A.Z.: Kwantowa teleportacja uważana jest za idealny sposób, by w przyszłości komputery kwantowe komunikowały się ze sobą. Taka teleportacja jest np. niezbędnym elementem, aby wytworzyć kwantowe wzmacniacze sygnału. W kwantowej sieci informacyjnej, gdzie przesyłane są kubity informacji, sygnał może się czasem zagubić - tak, jak i w zwyczajnej sieci. Potrzeba więc wzmacniaczy, regeneratorów sygnału, by poprawiać błędy, które powstają. A w budowie takich urządzeń może się przydać znajomość zjawiska teleportacji. Prace nad takimi wzmacniaczami już trwają, również w Warszawie i myślę, że pierwsze takie urządzenia powstaną za kilka lat. Z kolei za 10-20 lat będziemy mieć już może komputery kwantowe, które pozwolą rzeczywiście na coś nowego.

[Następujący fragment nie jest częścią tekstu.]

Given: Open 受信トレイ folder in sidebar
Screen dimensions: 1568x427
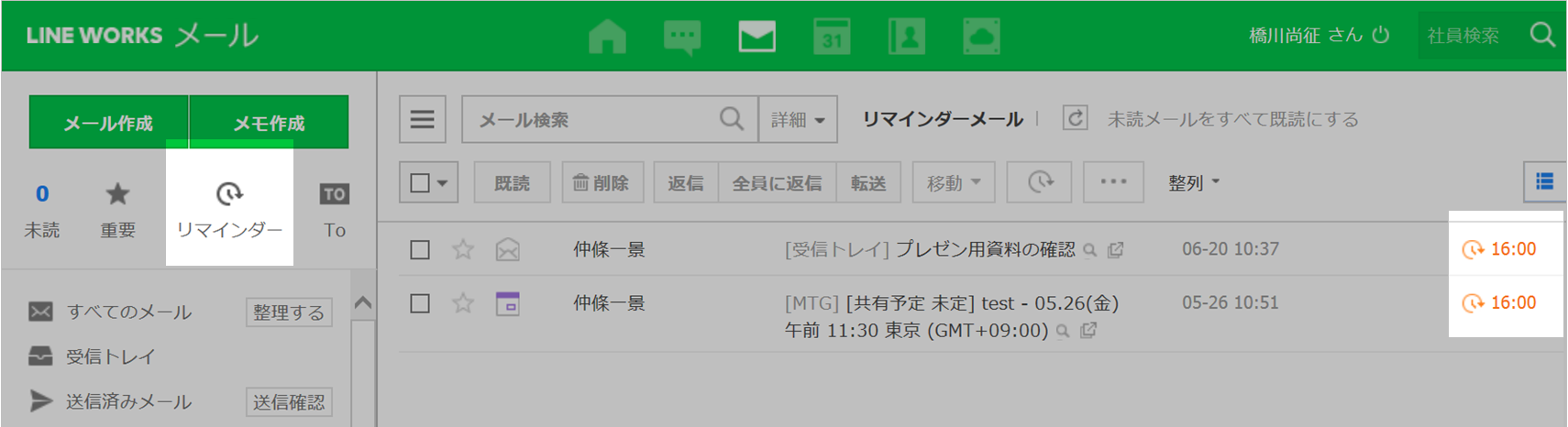Looking at the screenshot, I should [110, 356].
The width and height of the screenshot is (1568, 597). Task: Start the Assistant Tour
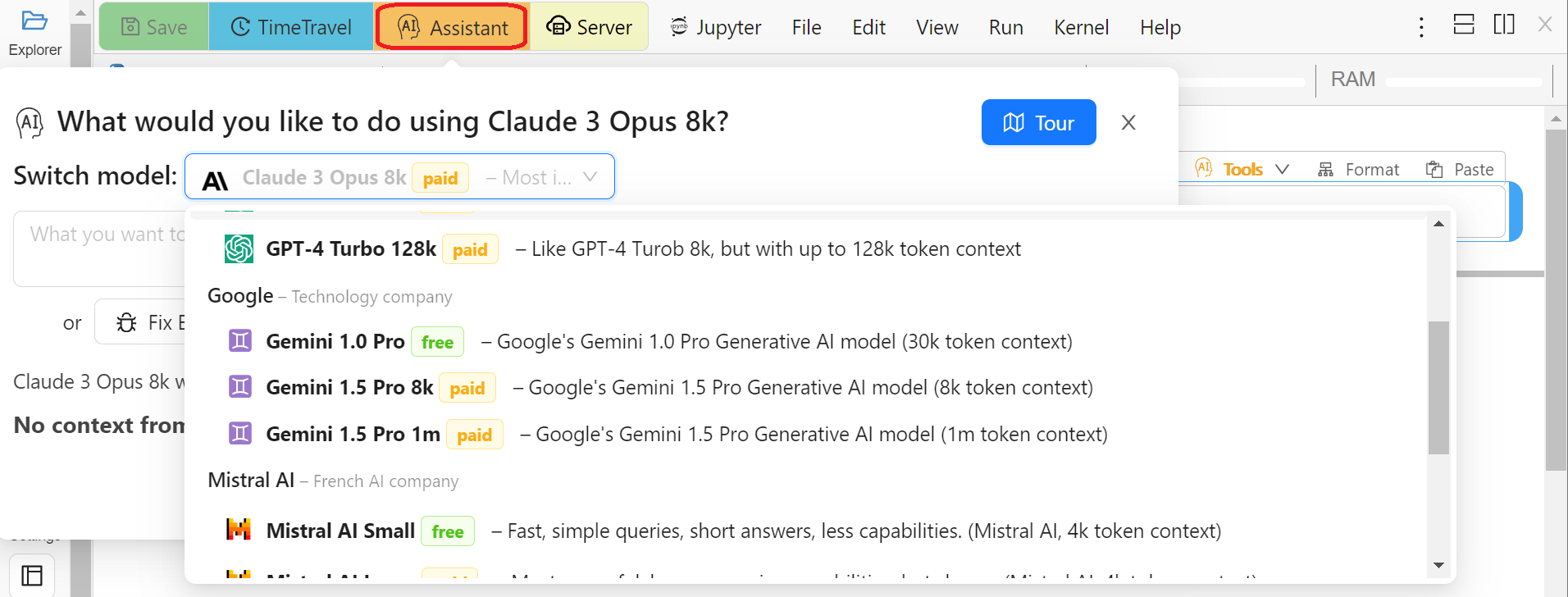1038,122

PAP: Kiedy pan patrzy na swoją karierę naukową, z czego jest pan najbardziej dumny?


A.Z.: Tym, co było dla mnie najbardziej zaskakujące i ciekawe, było odkrycie splątania więcej niż dwóch cząstek. Efekt ten jest nie tylko ciekawy, ale i ważny - można go zastosować w kwantowych komputerach.


PAP: Maksymalnie ile cząstek możemy na razie ze sobą splątać?


A.Z.: Na razie światowy rekord to chyba 30-40. Ale nie ma limitów, to kwestia rozwijania nowych metod. Jeśli jednak splątanych jest wiele cząstek, zawierają one tyle informacji, że trudno nawet zanalizować, co się ma. 70-80 cząstek zawiera więcej informacji, niż jesteśmy w stanie zgromadzić na wszystkich komputerach świata.


PAP: To skąd w ogóle można będzie wiedzieć, że są splątane?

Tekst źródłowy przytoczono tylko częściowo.